Kasmono menyebutkan, tempe yang diproduksinya dipasok ke Pasar Bogor, Pasar Anyar dan Pasar Jambu dua, saat ini harga jual tempe masih dipatok Rp5.000 untuk ukuran kecil dan Rp10.000 untuk ukuran besar.
Menurut Kasmono, selama 10 hari terakhir sejak rupiah mengalami pelemahan, ongkos produksi tempe menjadi meningkat. Sebelumnya satu kwintalnya seharga Rp680 ribu, kini naik menjadi Rp700 ribu per kwintal. Sehari ia membutuhkan empat kwintal kedelai impor.
"Ongkos produksi otomatis naik, harga kedelai yang biasa beli satu kwintal 680 ribu sekarang sudah 700 san," kata pria asal Pekalongan tersebut.
Kasmono dan empat anaknya menjadi produsen tempe yang ada di wilayah Cimanggu Barata, Kecamatan Tanah Sareal yang dikenal sebagai sentral produksi tempe rumahan milik masyarakat.
Dari empat kwintal kedelai yang dibelinya, Kasmono mampu memproduksi kurang lebih 1.500 tempe terdiri dari dua ukuran. Tempe yang diproduksi dijual lagi olehnya bersama anak-anaknya di tiga pasar.
"Ya kita masih bisa produksi, tetapi untungnya tipis. Kalau dulu masih ada untung misalnya Rp50 ribu, sekarang jadi Rp25 ribu," katanya.
Tetapi Kasmono masih bersyukur masyarakat masih mau membeli tempe.

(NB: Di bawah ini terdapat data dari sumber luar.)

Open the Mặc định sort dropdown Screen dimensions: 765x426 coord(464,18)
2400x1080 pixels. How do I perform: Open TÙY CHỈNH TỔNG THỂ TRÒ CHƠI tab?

Setiap hari 1.500 tempe yang diproduksinya rata-rata laku terjual.
"Daging sudah mahal, ayam juga, kalau tempe ikutan naik nanti masyarakat makan apa. Tempe kan jadi andalannya masyarakat kelas bawah," kata Kasmono.
Damiri (44) produsen dan pedagang tempe lainnya juga belum berani untuk menaikkan harga tempe. Ia masih menunggu sampai rupiah dapat menguat lagi. (iy/an).